Sir Arthur Keith Facts
Sir Arthur Keith (1866-1955) was a British anatomist and physical anthropologist who specialized in the study of human evolution.
Arthur Keith was born on February 5, 1866, at Quarry Farm, Persley, near Aberdeen, Scotland, the sixth of ten children and the fourth son of John and Jessie (Macpherson) Keith. In his autobiography, Keith stated that as a youth he had been so impressed by Charles Darwin's then recently published book Origin of Species (1859) that he resolved to prepare for a medical education. In 1884 he entered Marischal College of the University of Aberdeen, where he came under the influence of the botanist James Trail and (Sir) John Struthers, the anatomist.
On graduating with the highest honors in 1888, Keith accepted a post as medical officer to a mining company in Siam (Thailand). Although his original intention had been to use this as an opportunity to collect botanical specimens, he found himself becoming more interested instead in the local monkeys and apes. It was largely through his field observations and anatomical studies of the indigenous primates of Siam that his incipient interest in human evolution and physical anthropology in general began to take shape. It should be noted, however, that the botanical specimens he collected while in Siam were later used by H. N. Ridley in his comprehensive work on the Flora of the Malay Peninsula (1922-1925).
After three years in Siam, Keith returned home, and in 1894 he was awarded the degree of MD by the University of Aberdeen for a thesis entitled "The Myology of the Catarrhini: A Study in Evolution." He also passed the examination for the Fellowship of the Royal College of Surgeons. Armed with his MD and FRCS he won appointment as senior demonstrator in anatomy (1895) at the Medical School of the London Hospital. In 1908 he was elected to the conservatorship of the Royal College of Surgeons, and shortly thereafter he became president of the Royal Anthropological Institute of Great Britain (1912-1914); fellow of the Royal Society (1913); and Fullerian Professor of Physiology at the Royal Institution (1917-1923). It was during the last appointment that he received a knighthood (1921). In 1927 he was elected president of the British Association for the Advancement of Science, and three years later his professional career culminated with his election as rector of his alma mater, the University of Aberdeen (1930-1933).

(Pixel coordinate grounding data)
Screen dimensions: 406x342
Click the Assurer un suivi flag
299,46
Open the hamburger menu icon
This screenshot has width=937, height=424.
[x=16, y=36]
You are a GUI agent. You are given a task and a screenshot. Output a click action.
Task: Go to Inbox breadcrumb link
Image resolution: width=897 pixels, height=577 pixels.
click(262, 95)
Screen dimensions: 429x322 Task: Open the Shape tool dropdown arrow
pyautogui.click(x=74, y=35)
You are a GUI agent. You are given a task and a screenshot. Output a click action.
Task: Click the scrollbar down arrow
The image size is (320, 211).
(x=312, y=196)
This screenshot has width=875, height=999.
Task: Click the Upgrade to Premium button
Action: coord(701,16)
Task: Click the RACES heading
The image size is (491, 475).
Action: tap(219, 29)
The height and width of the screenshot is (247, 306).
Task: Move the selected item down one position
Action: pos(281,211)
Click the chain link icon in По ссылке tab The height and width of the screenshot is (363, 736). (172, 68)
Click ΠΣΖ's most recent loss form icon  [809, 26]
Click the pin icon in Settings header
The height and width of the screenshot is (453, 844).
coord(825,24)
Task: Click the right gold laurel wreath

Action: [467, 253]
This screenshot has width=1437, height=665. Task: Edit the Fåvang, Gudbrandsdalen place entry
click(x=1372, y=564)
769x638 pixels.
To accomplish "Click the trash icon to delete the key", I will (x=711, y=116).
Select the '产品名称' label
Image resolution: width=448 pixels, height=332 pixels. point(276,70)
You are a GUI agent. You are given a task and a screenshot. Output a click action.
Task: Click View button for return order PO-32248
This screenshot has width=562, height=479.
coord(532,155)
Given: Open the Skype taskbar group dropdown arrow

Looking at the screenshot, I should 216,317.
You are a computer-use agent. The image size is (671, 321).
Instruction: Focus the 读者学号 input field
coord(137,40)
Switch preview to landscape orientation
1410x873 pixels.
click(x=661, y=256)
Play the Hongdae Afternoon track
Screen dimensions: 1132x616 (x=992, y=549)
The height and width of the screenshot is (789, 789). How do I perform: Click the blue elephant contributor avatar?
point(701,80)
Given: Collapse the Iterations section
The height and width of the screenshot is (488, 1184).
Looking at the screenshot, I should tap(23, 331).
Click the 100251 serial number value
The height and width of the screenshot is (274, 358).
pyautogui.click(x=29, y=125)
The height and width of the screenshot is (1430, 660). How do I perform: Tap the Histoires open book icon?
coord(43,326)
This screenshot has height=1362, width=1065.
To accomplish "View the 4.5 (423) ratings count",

[ASSIGNMENT]:
Answer these from the Sir Arthur Keith facts:
1. In what year did Keith enter Marischal College?
2. In what country did he work as medical officer to a mining company?
3. What post did he hold at the Royal Institution from 1917 to 1923?
The records are separate material and have no connection to the text.

[WRITTEN SOLUTION]:
1. 1884
2. Siam (Thailand)
3. Fullerian Professor of Physiology